Now the studio brings us “GOAT,” an underdog tale of a small hooper with a big heart.
While we won’t go so far as to call it “baaaaaad” — sorry, last goat joke, we promise — it’s not in the class of the other movies.
In auditoriums this week, “GOAT” is an example of what we’ll call “short-attention-span theater,” a flick too busy throwing stuff against the wall, with too little of it sticking, to find its emotional core.
It’s promising early on, with its expectedly great looks obvious from the start and an effective-enough introduction to its likable lead character, Will Harris (Caleb McLaughlin). We meet the scrappy goat when he’s just, well, a kid — as he’s being taken to see his first roarball game by his loving mom.
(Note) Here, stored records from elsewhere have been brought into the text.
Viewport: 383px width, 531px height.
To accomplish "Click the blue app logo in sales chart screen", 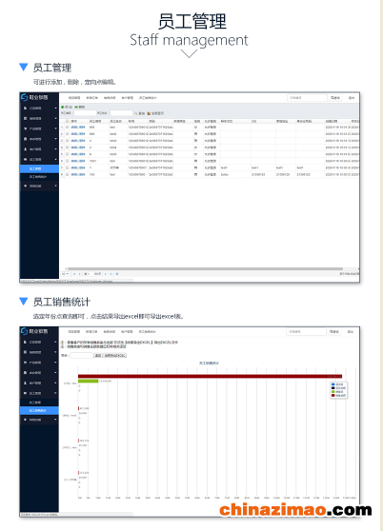I will [24, 331].
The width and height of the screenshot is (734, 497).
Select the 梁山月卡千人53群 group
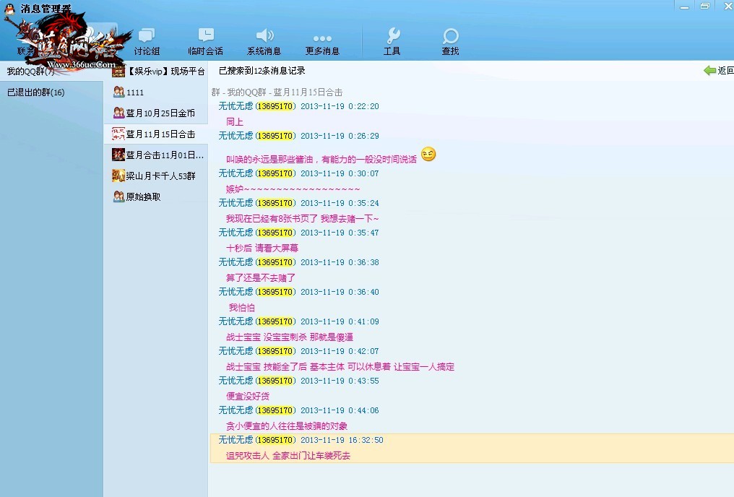point(160,176)
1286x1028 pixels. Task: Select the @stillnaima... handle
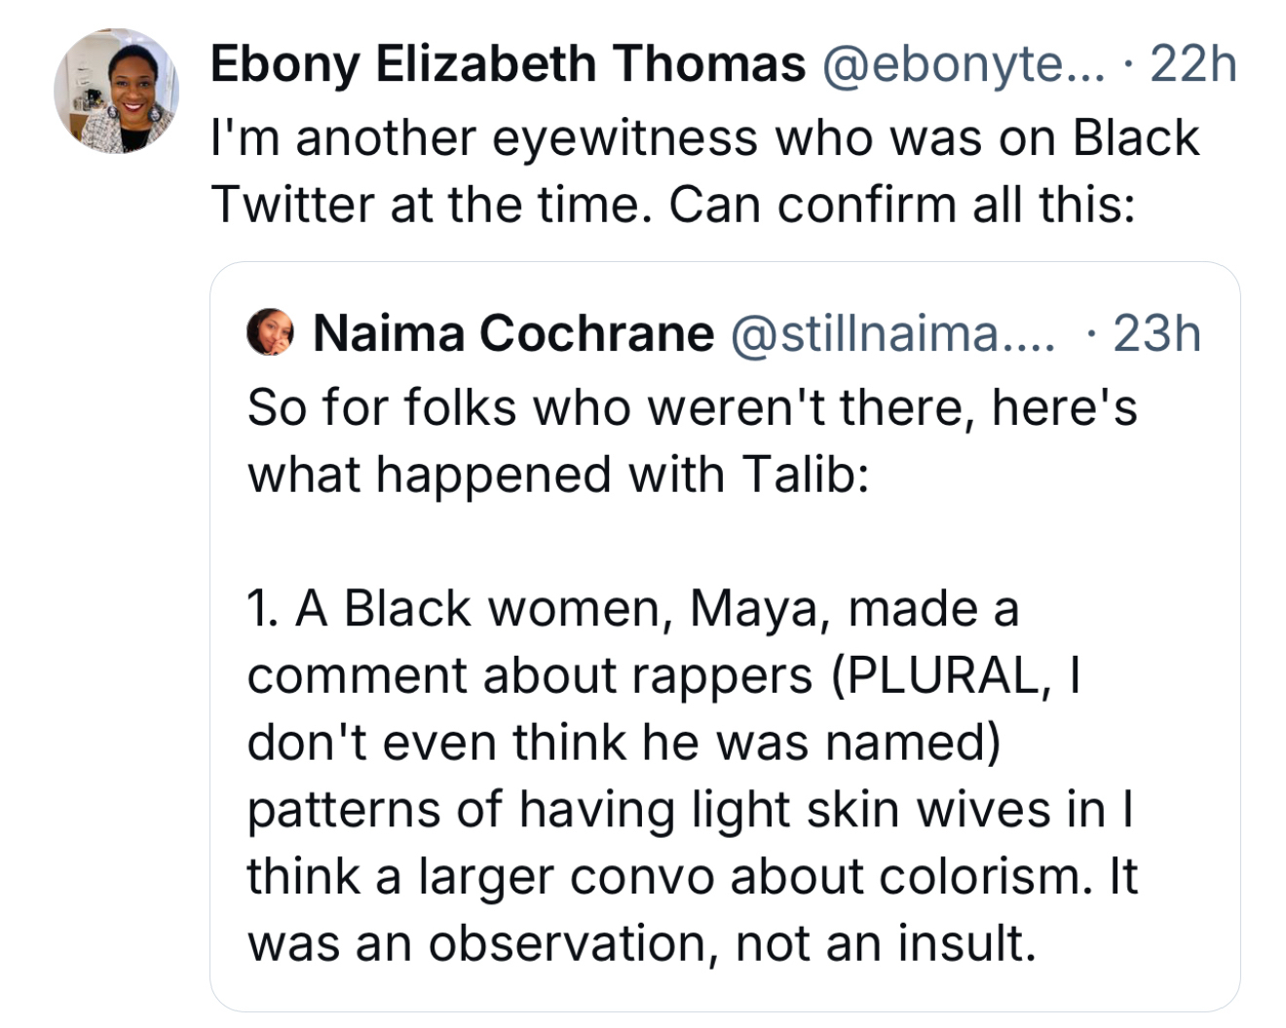pyautogui.click(x=891, y=333)
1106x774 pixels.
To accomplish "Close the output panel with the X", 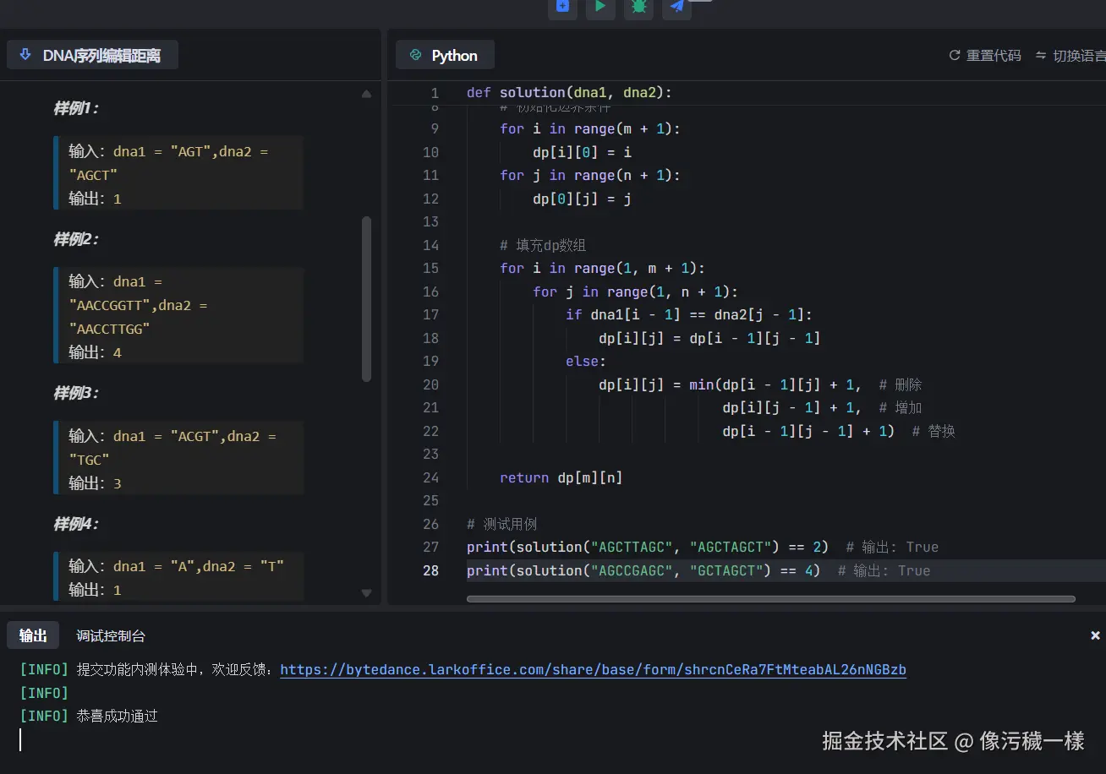I will click(1095, 635).
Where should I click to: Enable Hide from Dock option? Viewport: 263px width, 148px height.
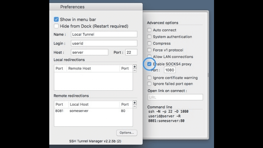(x=56, y=26)
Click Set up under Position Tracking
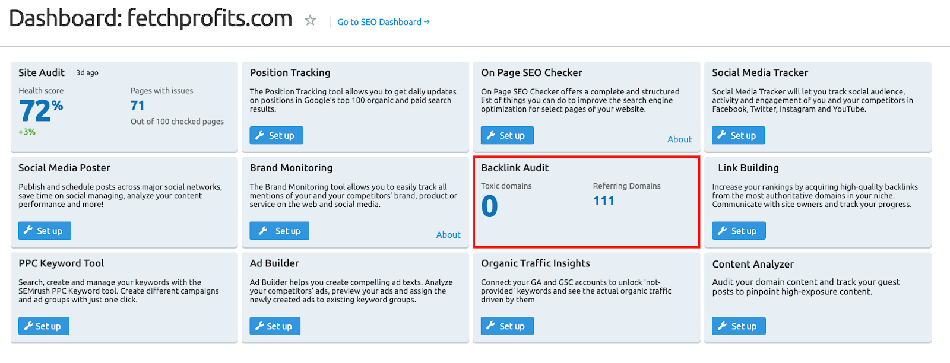Screen dimensions: 950x363 [x=276, y=135]
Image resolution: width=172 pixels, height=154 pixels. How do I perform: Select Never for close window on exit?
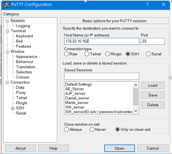pos(92,129)
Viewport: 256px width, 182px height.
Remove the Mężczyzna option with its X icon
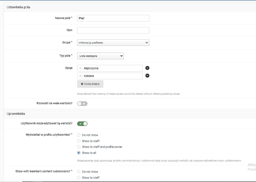(x=147, y=68)
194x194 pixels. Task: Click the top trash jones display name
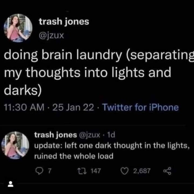pos(64,22)
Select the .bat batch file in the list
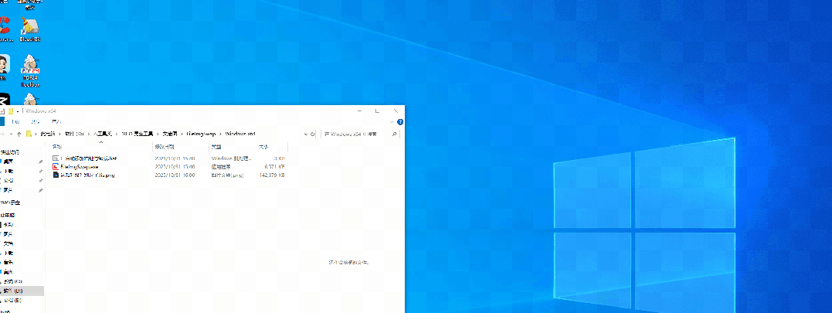The width and height of the screenshot is (832, 313). point(87,158)
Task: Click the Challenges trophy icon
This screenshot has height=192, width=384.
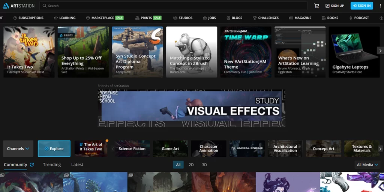Action: click(255, 18)
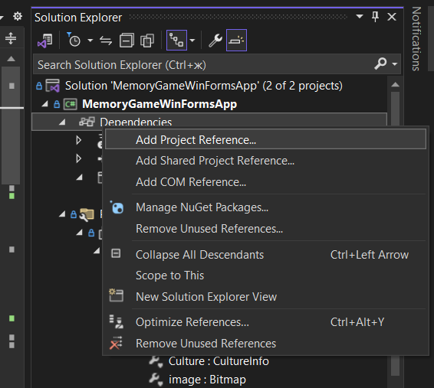Click the Search Solution Explorer field

203,64
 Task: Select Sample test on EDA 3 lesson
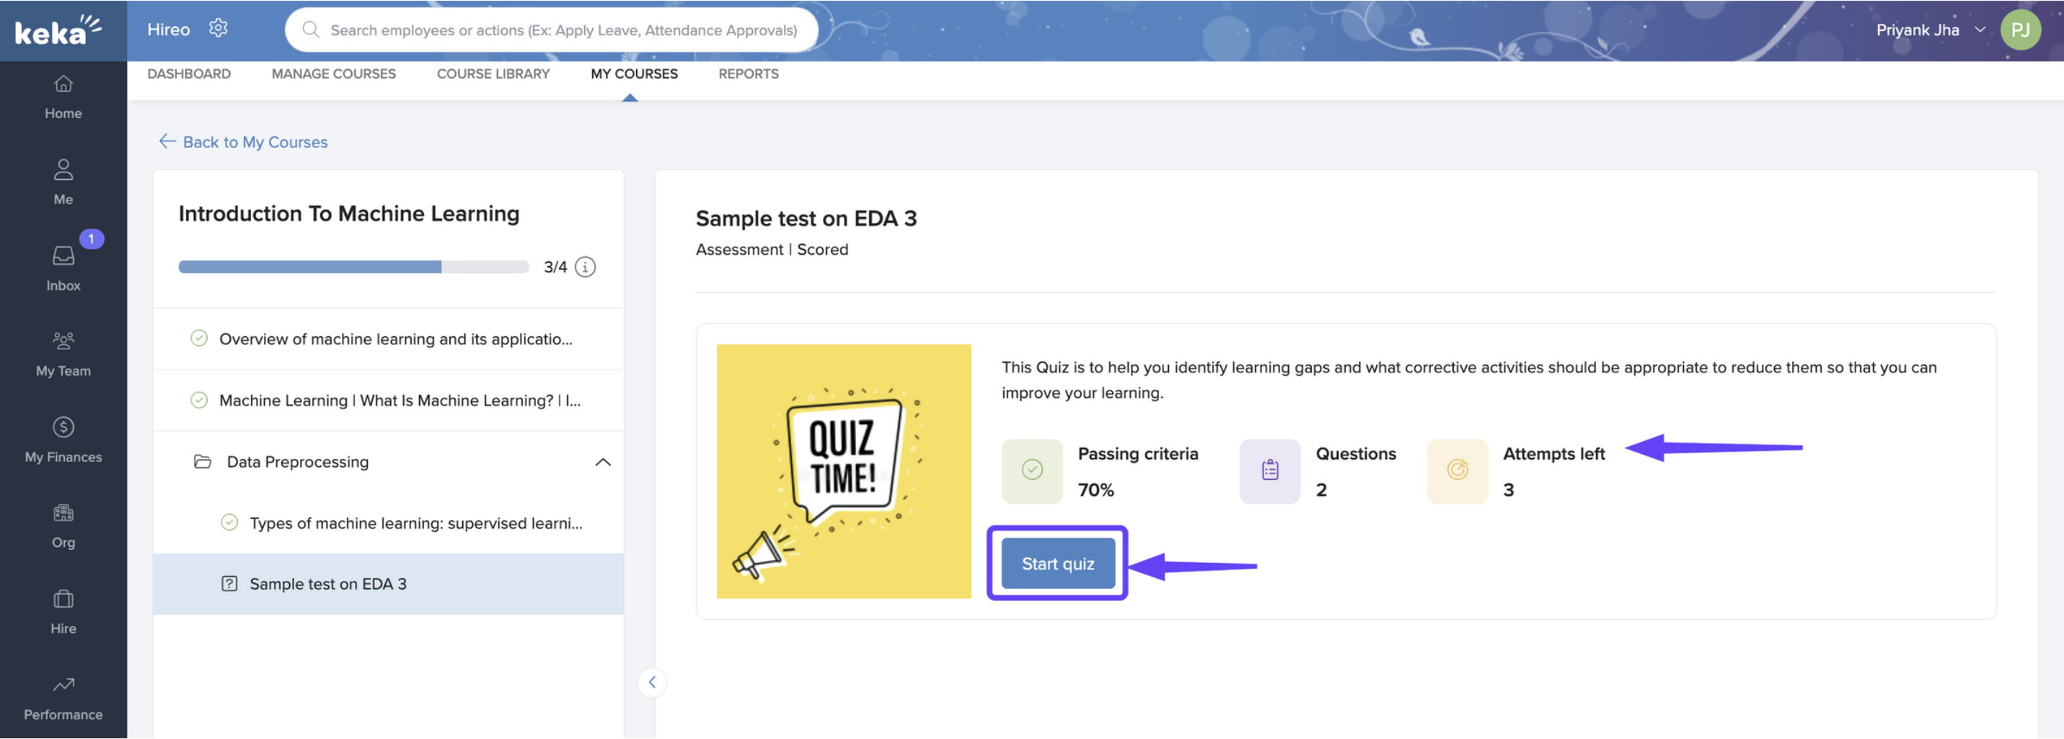[328, 584]
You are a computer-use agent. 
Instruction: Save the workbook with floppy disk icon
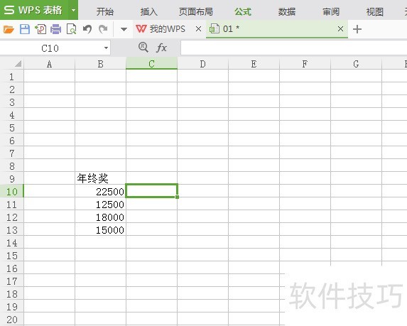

We should stop here and explain that roarball is a lot like basketball, only it's played by animals and on potentially hazardous surfaces such as ice and one that sits precariously below stalactites. The co-ed game is played exclusively by large creatures, or “bigs,” who are happy to repeat a commonly used phrase: “Smalls don’t ball.”
Nonetheless, as Will watches the hometown Vineland Thorns — with his favorite player, superstar black leopard Jett Filmore (Gabrielle Union) — play, he says, “That’s gonna be me, Mom.”
A decade later, with Mom gone, diner delivery man Will holds on to that dream — trying to sneak practice time at a venue known as “the cage” before the bigs kick him out — even as he’s struggling to hold on to the room he’s renting.
Meanwhile, Jett is still the Thorns’ star, but she’s never brought home the Claw — the league’s championship trophy — with some fans suggesting that, deep into her career, “she’s washed.”
In town to take on the Thorns with his team, the Magma, reigning roarball league MVP Mane Attraction (Aaron Pierre), shows up at the cage to take on all ballers brave enough to go against him for cash. When Will puts up his rent money to face off with Mane, he gets the best of the cocky horse, if only momentarily.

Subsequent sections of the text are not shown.